Abstract

Porphyromonas gingivalis-induced inflammatory effects are mostly investigated in monolayer cultured cells. The aim of this study was to develop a 3D spheroid model of gingiva to take into account epithelio-fibroblastic interactions. Human gingival epithelial cells (ECs) and human oral fibroblasts (FBs) were cultured by hanging drop method to generate 3D microtissue (MT) whose structure was analyzed on histological sections and the cell-to-cell interactions were observed by scanning and transmission electron microscopy (SEM and TEM). MTs were infected by P. gingivalis and the impact on cell death (Apaf-1, caspase-3), inflammatory markers (TNF-α, IL-6, IL-8) and extracellular matrix components (Col-IV, E-cadherin, integrin β1) was evaluated by immunohistochemistry and RT-qPCR. Results were compared to those observed in situ in experimental periodontitis and in human gingival biopsies.

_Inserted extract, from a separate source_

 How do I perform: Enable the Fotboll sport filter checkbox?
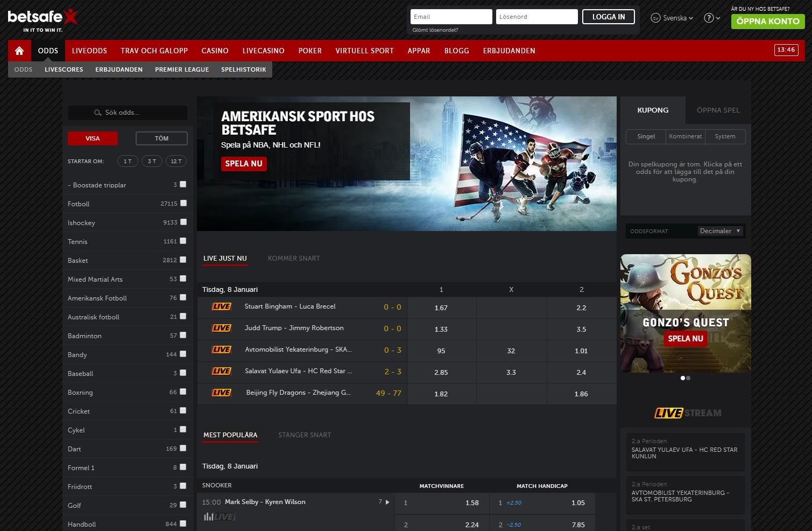click(182, 204)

MTs exhibited a well-defined spatial organization where ECs were organized in an external cellular multilayer, while, FBs constituted the core. The infection of MT demonstrated the ability of P. gingivalis to bypass the epithelial barrier in order to reach the fibroblastic core and induce disorganization of the spheroid structure. An increased cell death was observed in fibroblastic core. The development of such 3D model may be useful to define the role of EC–FB interactions on periodontal host-immune response and to assess the efficacy of new therapeutics.

Highlights

  • Host-bacterial interactions are crucial in the onset and development of periodontitis, a chronic inflammatory disease of infectious origin affecting tooth supporting tissues[1]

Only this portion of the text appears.